Si Podz, pour qui « la fiction est une machine à empathie », affirme qu’il était heureux de retrouver Claude Legault et Fanny Mallette — qui jouent les parents d’Antoine — dans un monde beaucoup plus lumineux que celui des Sept jours du talion et de 19-2, il a cependant dû se faire tirer l’oreille avant d’embarquer dans le projet, qu’il croyait trop léger pour lui.
« Sylvain m’a écrit un courriel de 20 pages pour que je reconsidère l’offre, que je relise le texte et que je les rencontre. Sylvain et Cathleen m’ont alors parlé de ce qu’ils vivent au quotidien, et c’est ce qui m’a le plus ému. Je voulais mettre à l’écran une réalité que je n’avais pas vue. Dans tout ce que je fais, j’essaie de donner une voix à ceux qui n’en ont pas », raconte le réalisateur, qui a fait place à beaucoup plus d’improvisation qu’à l’habitude, notamment pour l’épisode 9, où Antoine et sa famille vont à la foire.
Autofiction
Ayant grandement puisé son inspiration dans le quotidien mouvementé de sa famille reconstituée, Cathleen Rouleau raconte l’histoire du clan Fenouillard du point de vue de l’actrice Julie Picard, qui découvre en même temps que les spectateurs — auxquels elle s’adresse directement tandis que l’action s’arrête — l’entourage de son nouveau chum, Marc Fenouillard (Claude Legault), p.-d.g. d’un festival d’humour de Québec toujours scotché à son téléphone. « Je suis ben plus fin que Marc ! » jure par contre Sylvain Parent-Bédard.

Ayant quitté Montréal et son amoureux parfait, l’acteur Léandre Arsenault (Iannicko N’Doua), pour Marc, Julie rencontre le même jour Margot (Micheline Bernard), sa mère TDAH ; ses deux frères, Patrick le tempéré (Sylvain Marcel) et Philippe le sans-filtre (Hugues Frenette) ; son ex-femme exemplaire, Justine (Fanny Mallette) ; son turbulent fils cadet Georges (Édouard-B. Larocque) ; et, bien sûr, Antoine.
Dès lors, croyant qu’elle n’a pas sa place dans cette famille, Julie songe à quitter Marc.
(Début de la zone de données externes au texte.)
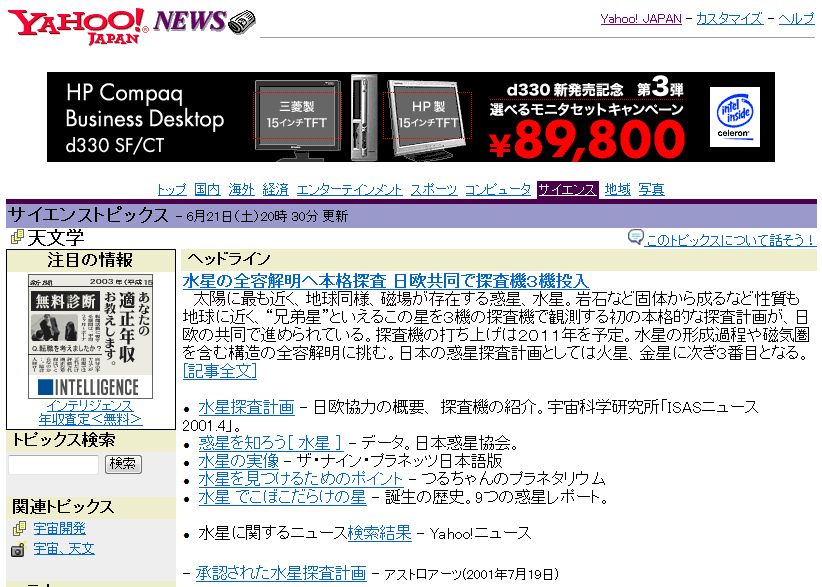Click the 記事全文 link

(x=220, y=371)
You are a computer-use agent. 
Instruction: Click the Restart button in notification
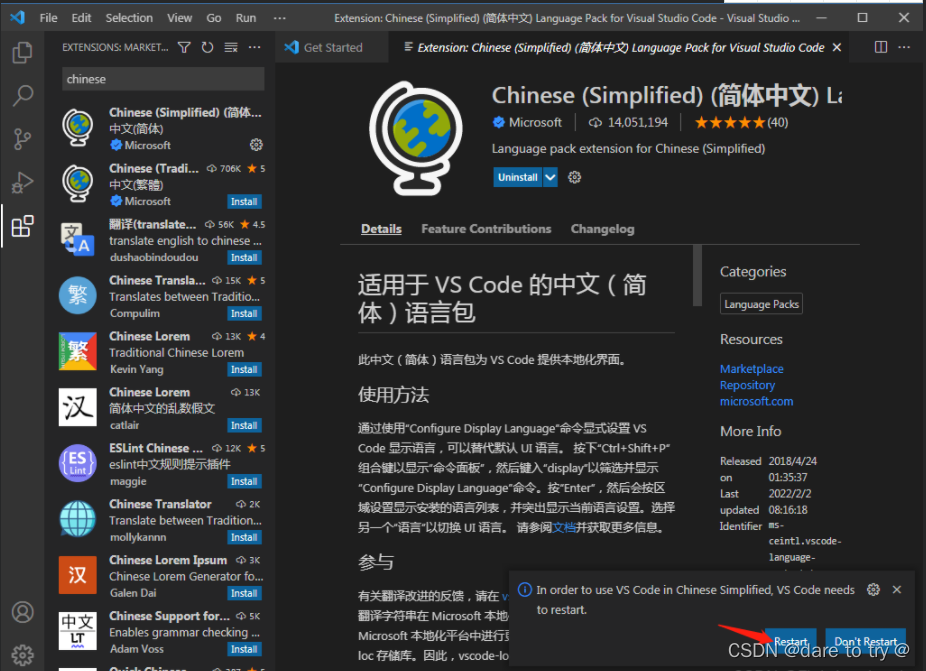point(791,641)
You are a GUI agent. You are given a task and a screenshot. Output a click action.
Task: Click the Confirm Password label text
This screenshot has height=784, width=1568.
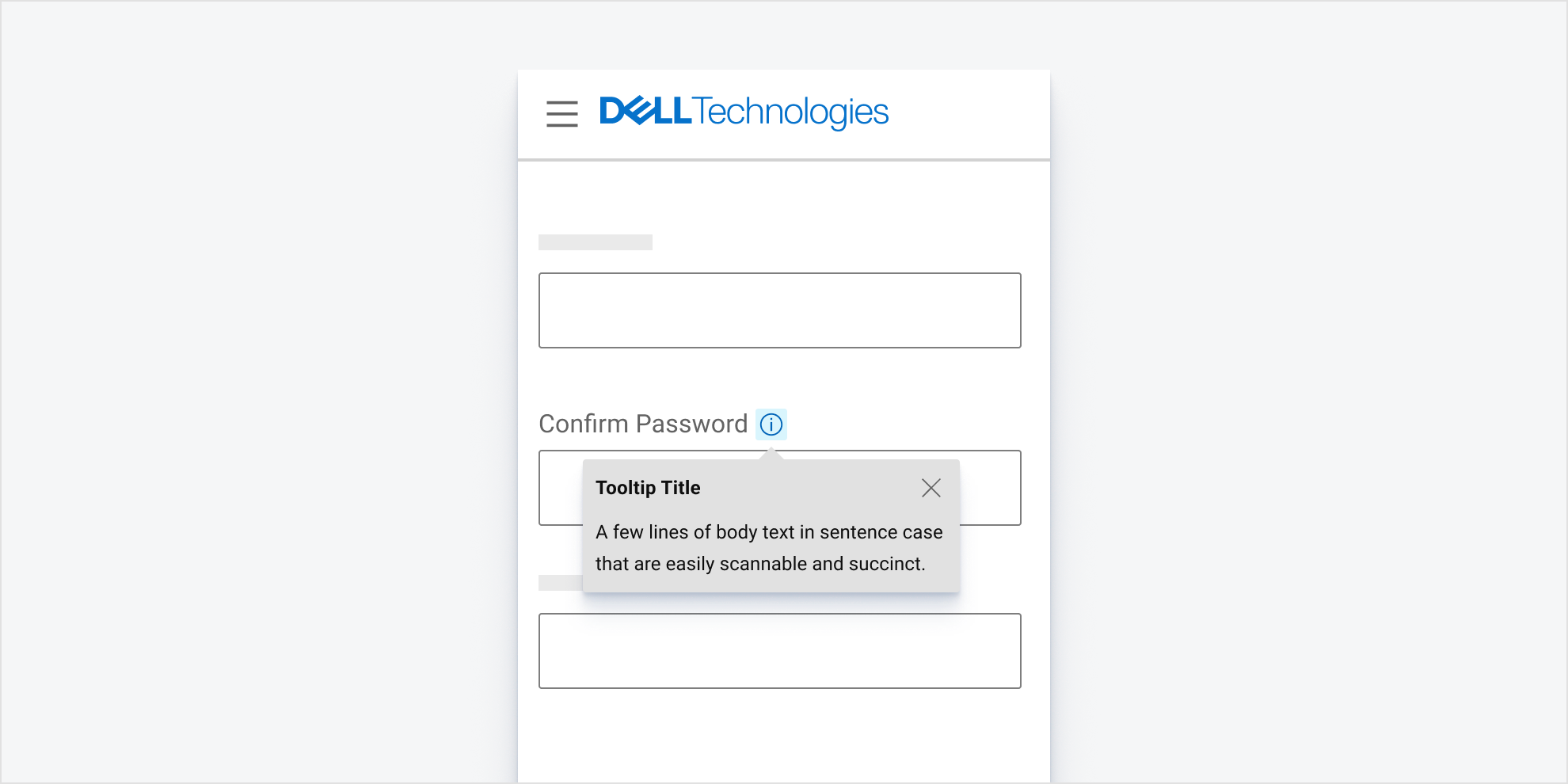point(643,424)
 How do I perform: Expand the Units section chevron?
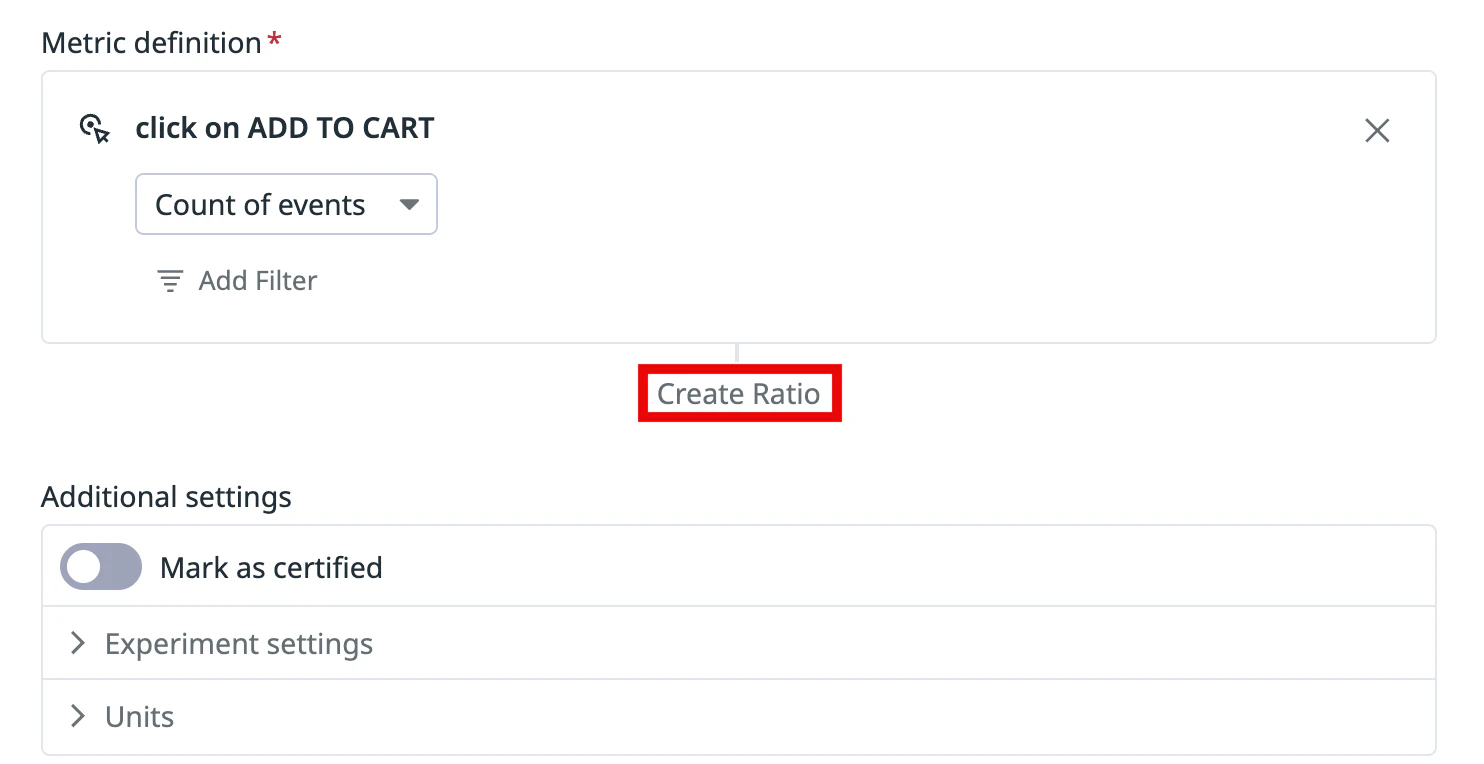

Mais Antoine saura faire fondre son coeur. Et celui des spectateurs, qui pourront également découvrir son quotidien — et les coulisses de la série — dans l’inspirant documentaire de Jean Bourbonnais Antoine le merveilleux.
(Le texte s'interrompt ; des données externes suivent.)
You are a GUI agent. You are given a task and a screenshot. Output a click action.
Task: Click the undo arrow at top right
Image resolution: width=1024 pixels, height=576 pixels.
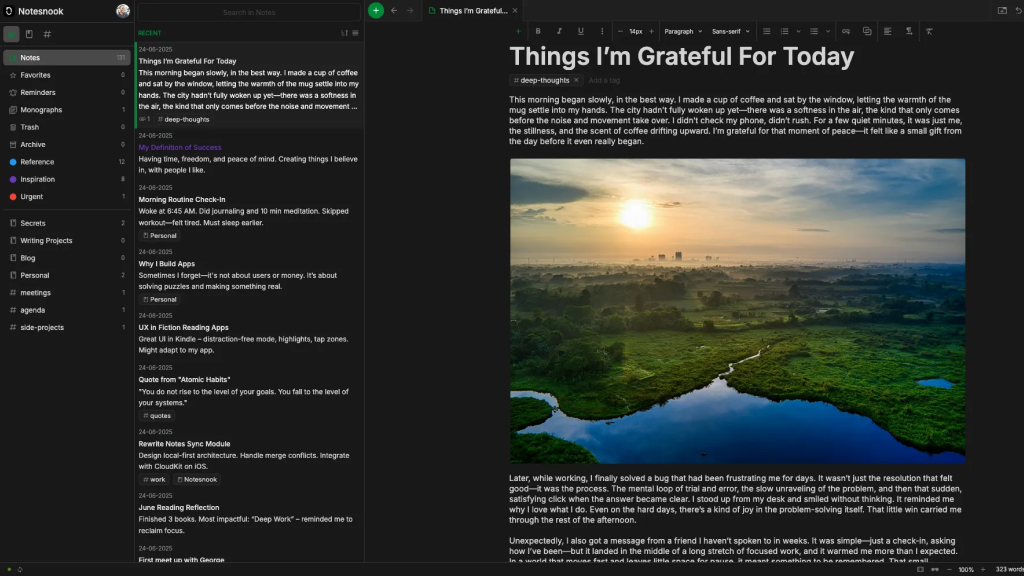1017,11
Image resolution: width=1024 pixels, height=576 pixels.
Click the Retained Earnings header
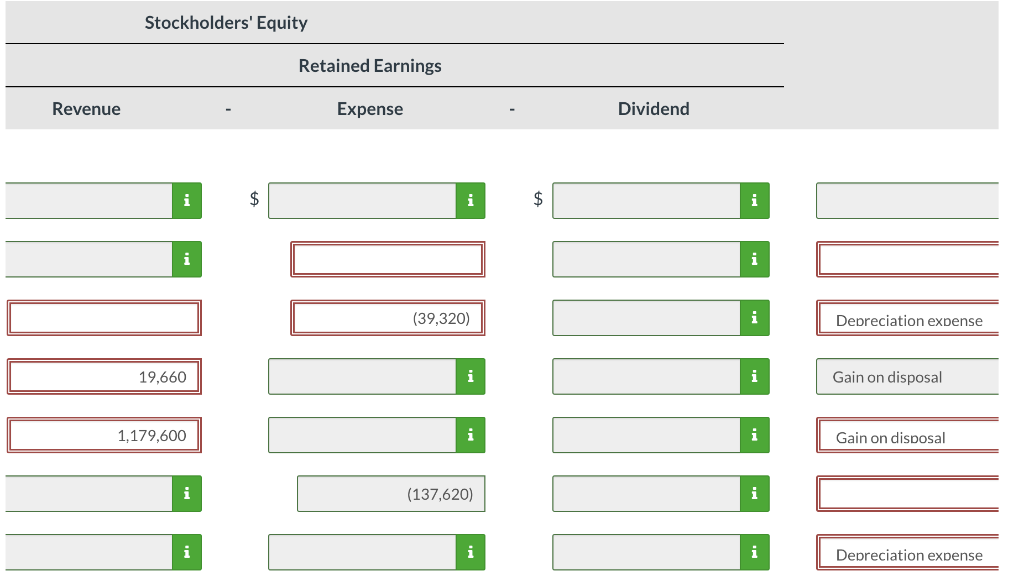[x=369, y=65]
« Ce qui est formidable dans cette série-là, c’est toute la bienveillance qui a été mise autour d’Antoine. On s’est demandé si ça pouvait se faire et comment on allait le faire. C’est quand même une première dans l’histoire de la télévision, un enfant polyhandicapé non verbal qui a un rôle important à jouer. Le premier jour, Podz a dit : “La série s’appelle À propos d’Antoine, et les tournages vont être à propos d’Antoine.” Tout s’est fait selon les besoins et le rythme d’Antoine, et c’est ce qui a créé cette petite magie dans la série », affirme Cathleen Rouleau, qui a déjà plein d’idées pour une deuxième saison.
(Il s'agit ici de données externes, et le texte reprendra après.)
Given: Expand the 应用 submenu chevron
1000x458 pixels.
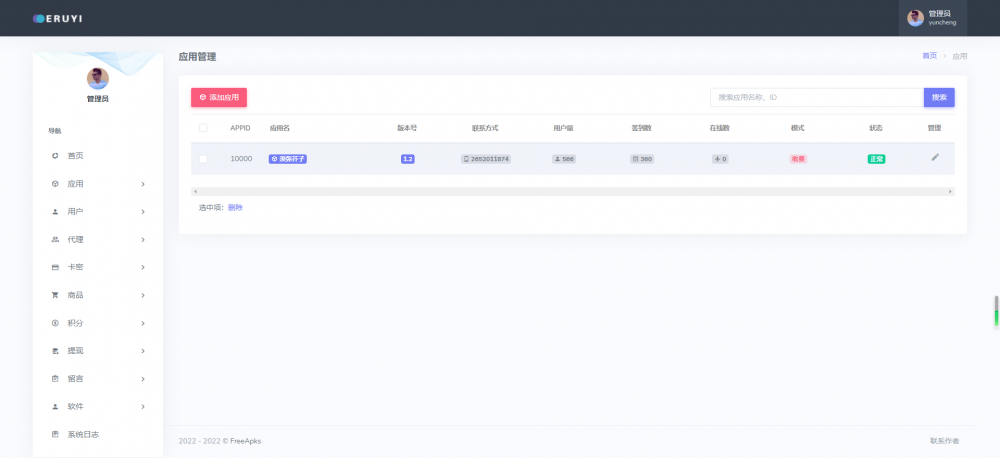Looking at the screenshot, I should [143, 184].

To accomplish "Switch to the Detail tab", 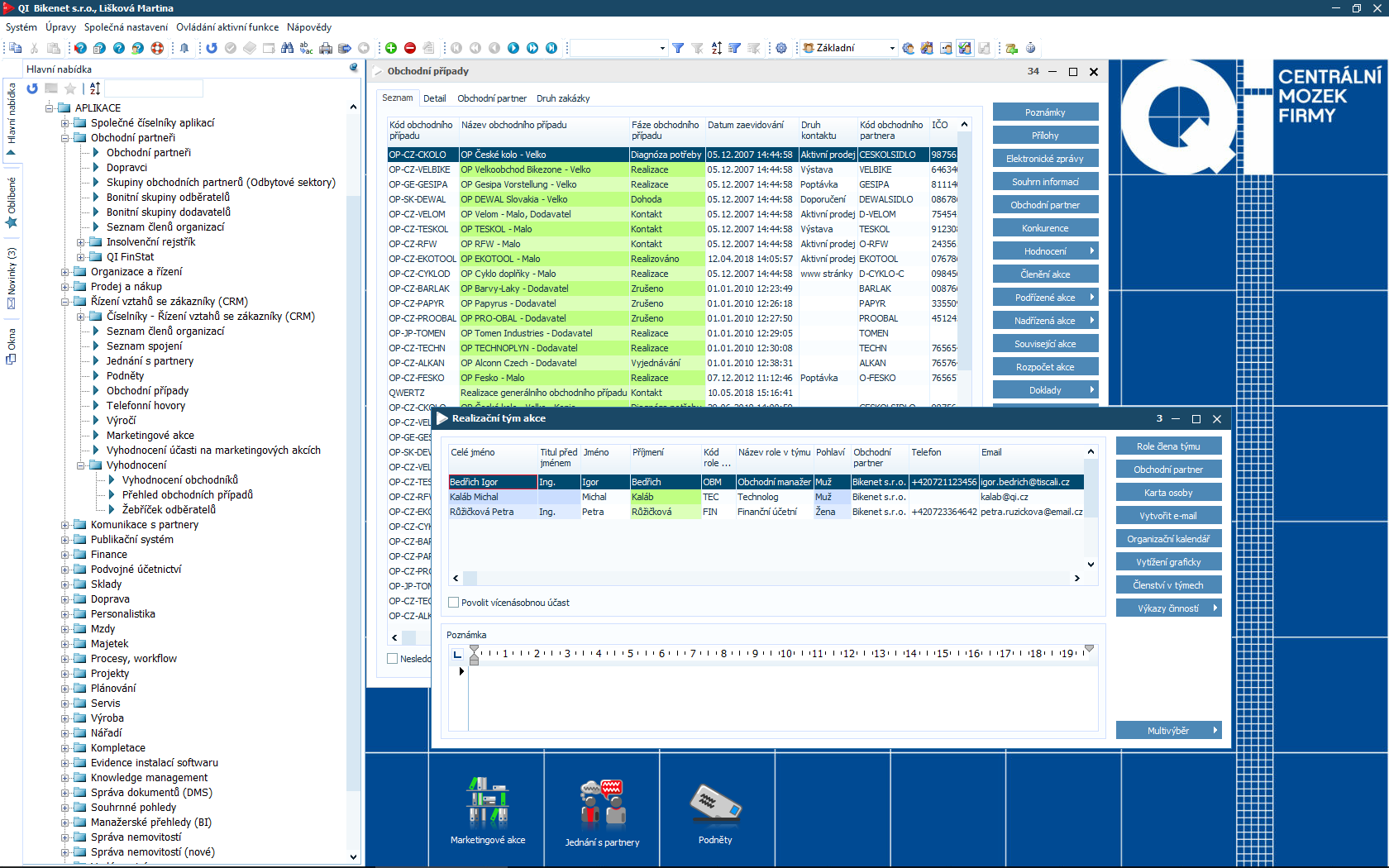I will pyautogui.click(x=434, y=98).
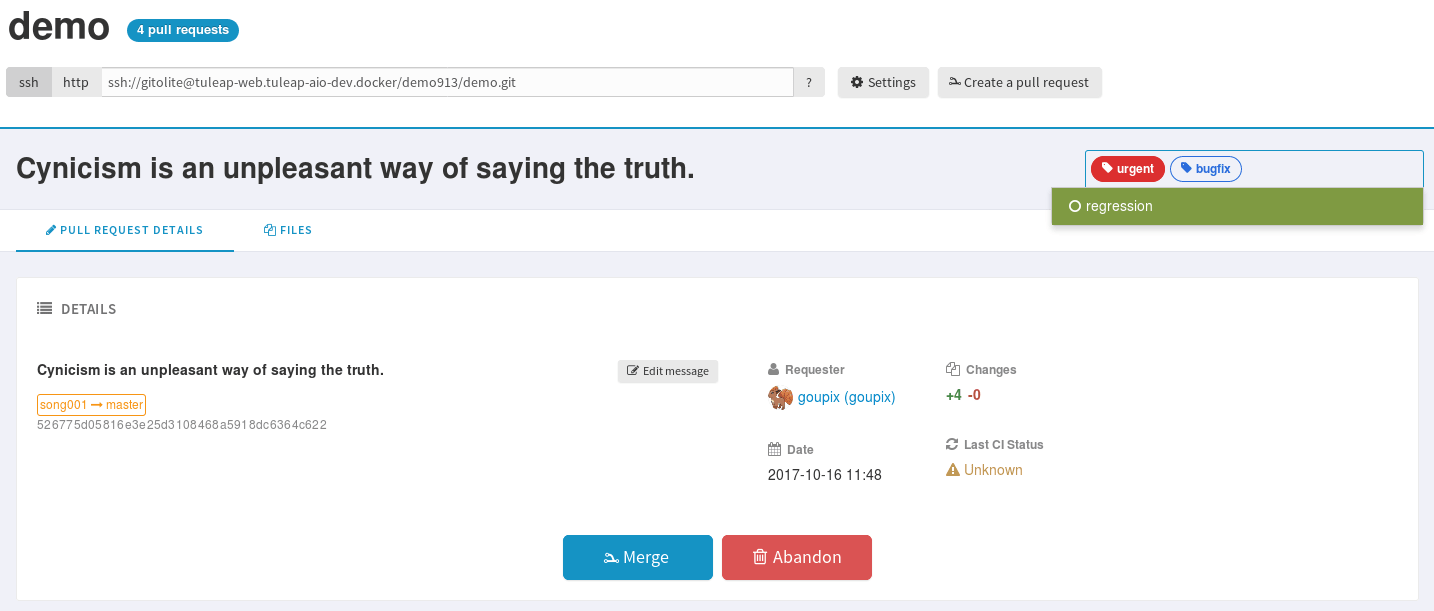The image size is (1434, 611).
Task: Click the pencil icon on Edit message
Action: coord(632,371)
« Avec cette série, j’ai appris à être beaucoup plus transparent dans ma façon de faire les choses. Il fallait que je le fasse pour entrer dans la tête d’Antoine, dans la famille. Le bout qui m’a fait peur, c’était de traduire le point de vue d’Antoine à l’écran ; je m’en suis alors remis à un petit film que j’avais fait sur l’île de Fårö, où vivait Bergman, et que personne n’a vu », conclut Podz.